**ARTICLE:**
** START **
= John Leigh (Yarmouth MP) =

English politician

Sir John Leigh (1598–1666) was an English politician who sat in the House of Commons at various times between 1640 and 1660.

Leigh was the eldest son of Barnaby Leigh of Northcourt in the Isle of Wight and his first wife Elizabeth Bampfield, daughter of Hugh Bampfield of North Cadbury, Somerset. His grandfather, also named Sir John Leigh, had bought Northcourt in 1586, and began the building of the manor house, which still exists.

He matriculated at Christ Church, Oxford on 25 October 1616, aged 18. He succeeded to the family estates in 1642. He was knighted at Bewley or Southwick on 1 September 1628.
** END **
**DATA SHOWN:**
** START **
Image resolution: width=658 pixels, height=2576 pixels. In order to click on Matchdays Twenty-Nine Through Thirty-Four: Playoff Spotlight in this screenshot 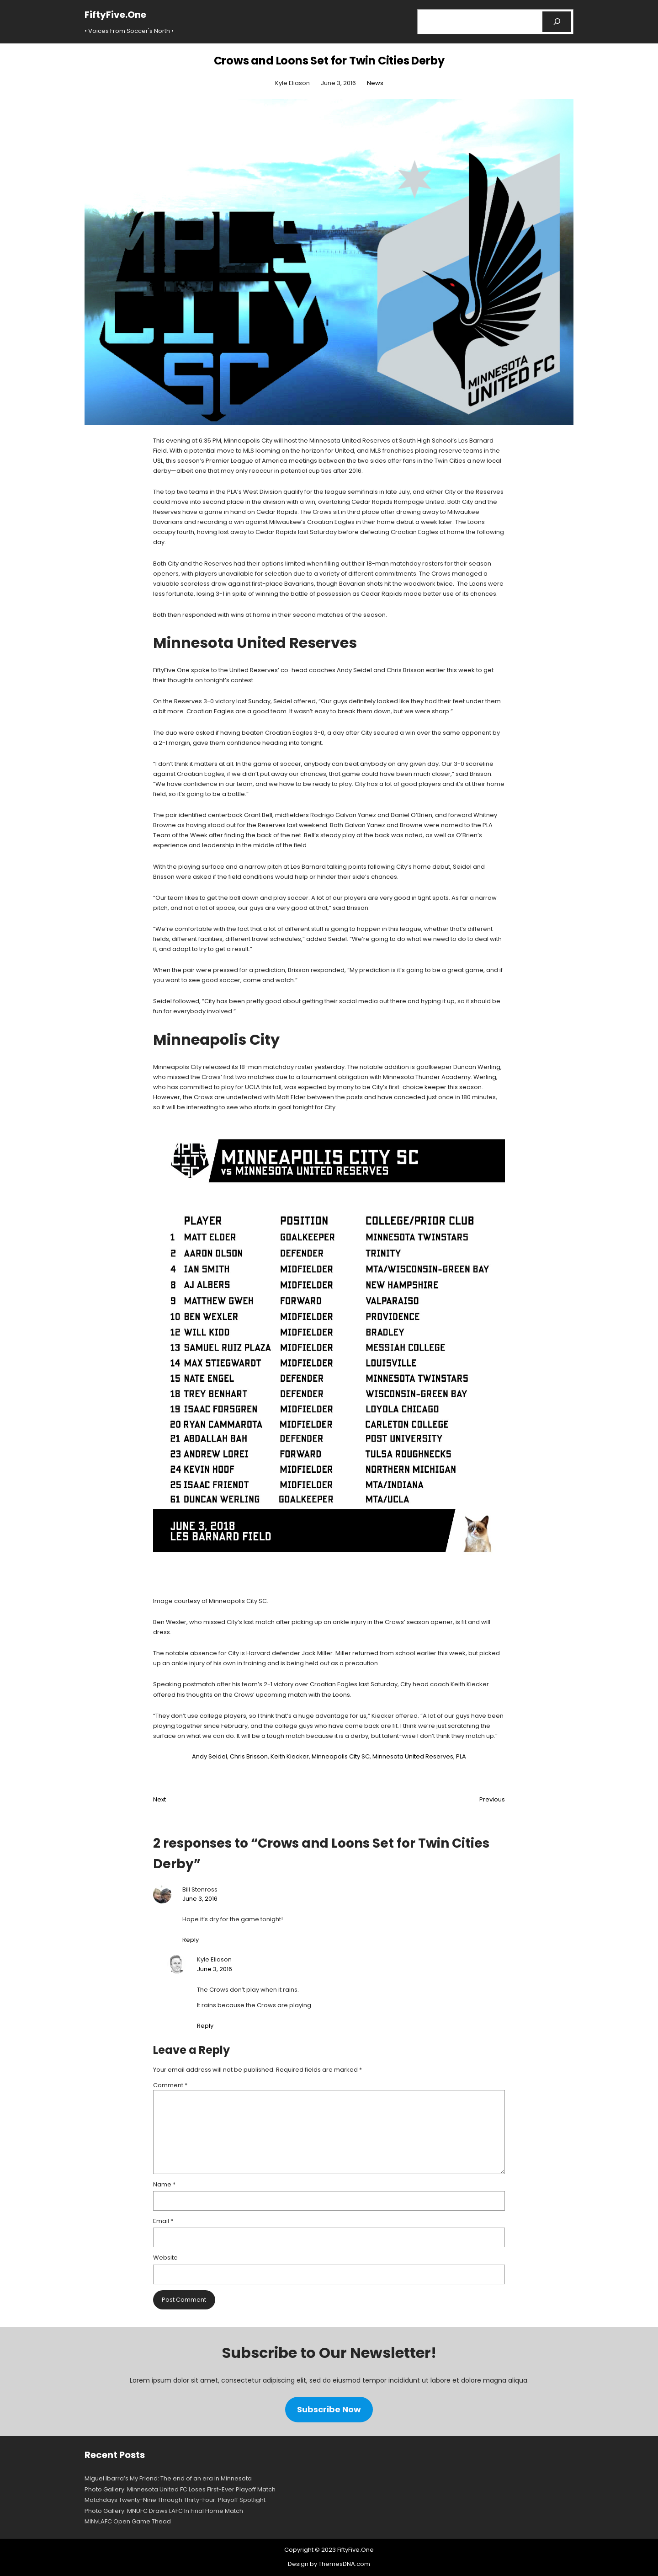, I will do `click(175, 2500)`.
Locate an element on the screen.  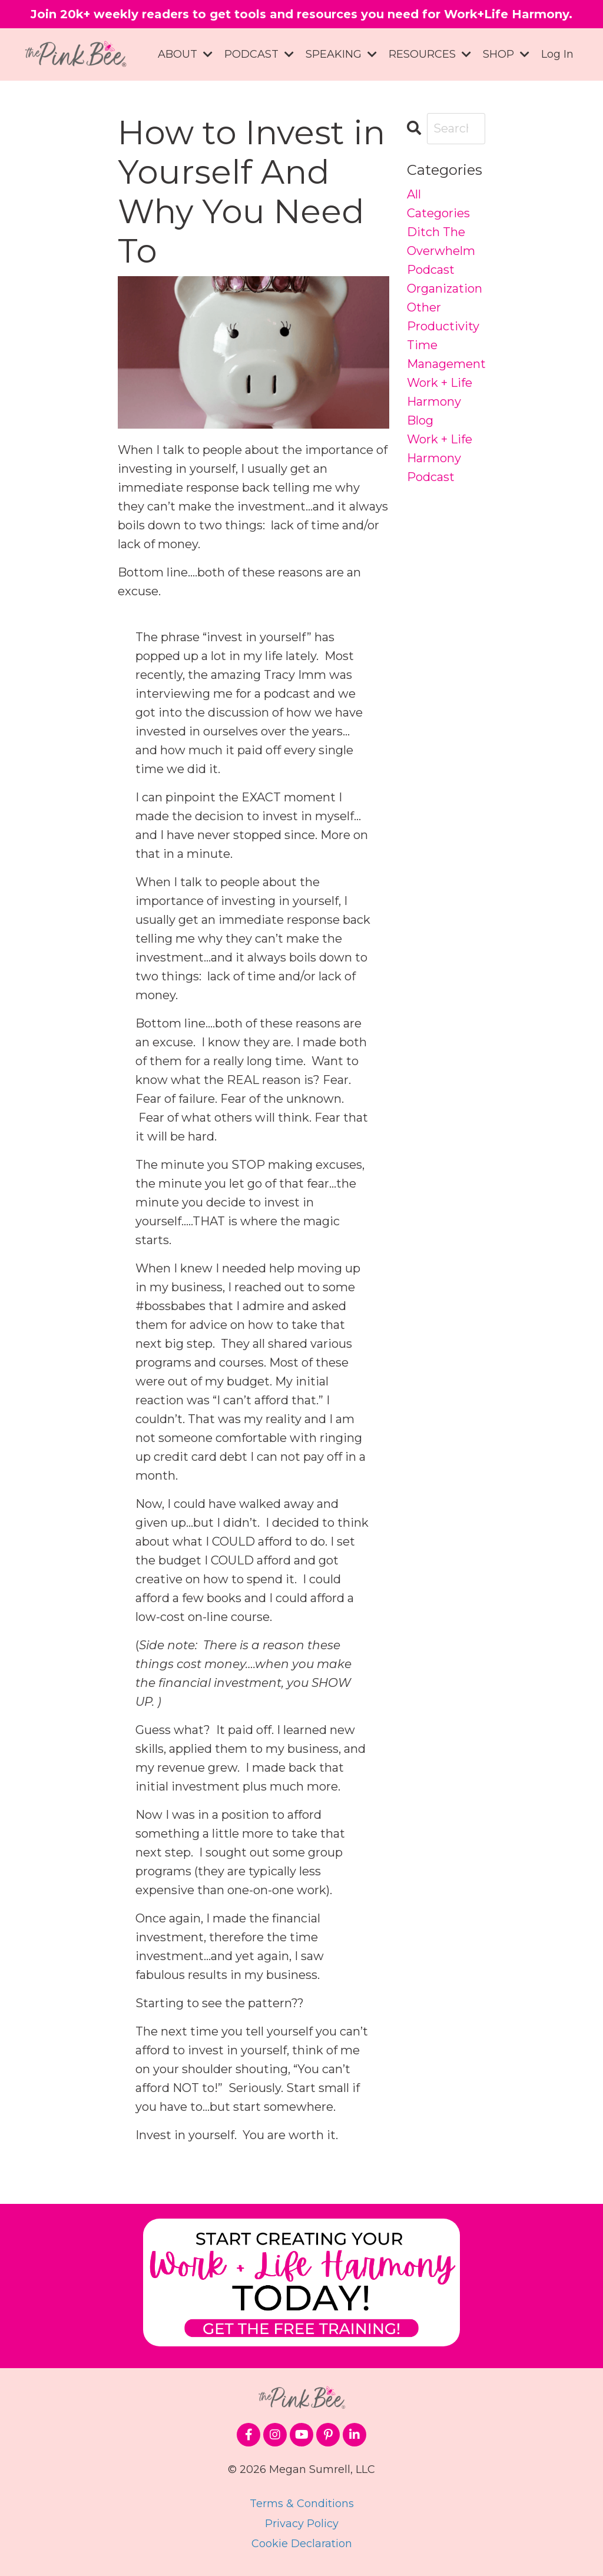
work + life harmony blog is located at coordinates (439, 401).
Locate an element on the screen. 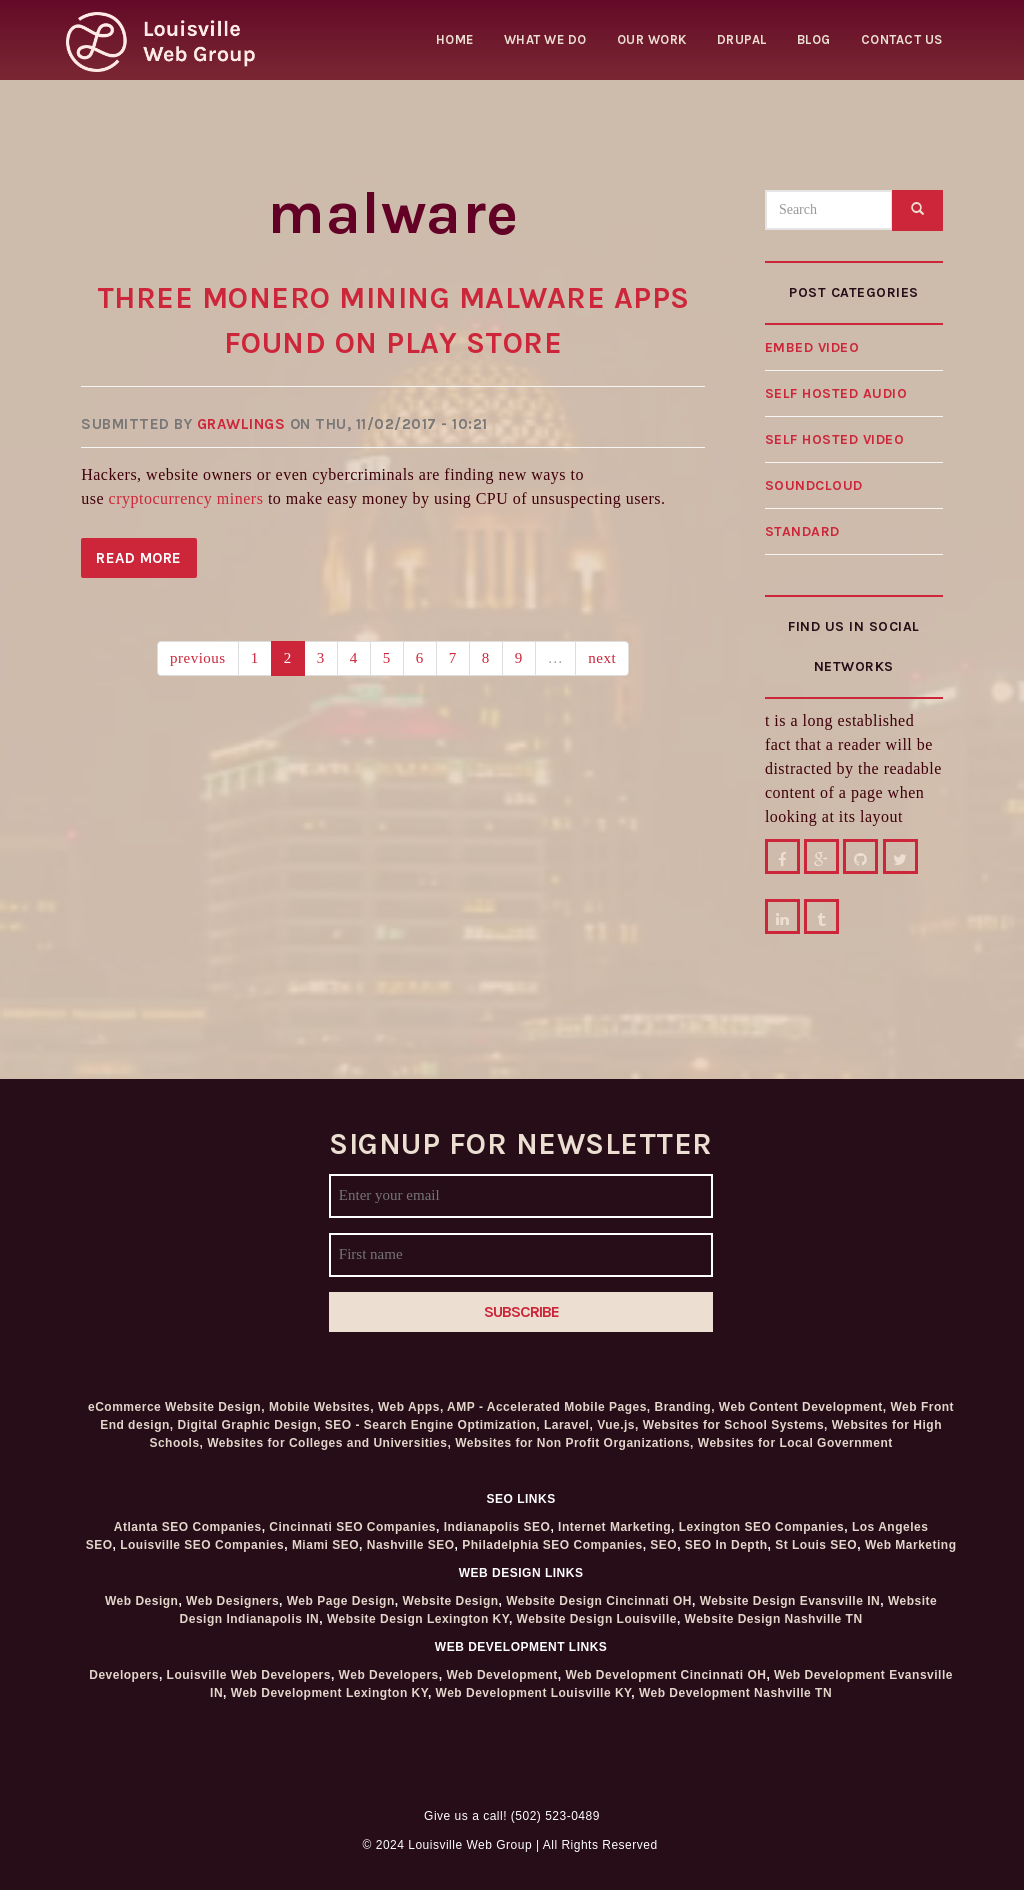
** END **
**TO DO:**
[1] Transcribe the part of the John Leigh biography above that opens with the words containing "Sir John Leigh (1598–1666)" and closes with "which still exists.".
[2] In the John Leigh biography, in what year did Leigh's grandfather buy Northcourt?

**PER-TASK OUTPUTS:**
[1]
Sir John Leigh (1598–1666) was an English politician who sat in the House of Commons at various times between 1640 and 1660.

Leigh was the eldest son of Barnaby Leigh of Northcourt in the Isle of Wight and his first wife Elizabeth Bampfield, daughter of Hugh Bampfield of North Cadbury, Somerset. His grandfather, also named Sir John Leigh, had bought Northcourt in 1586, and began the building of the manor house, which still exists.

[2] 1586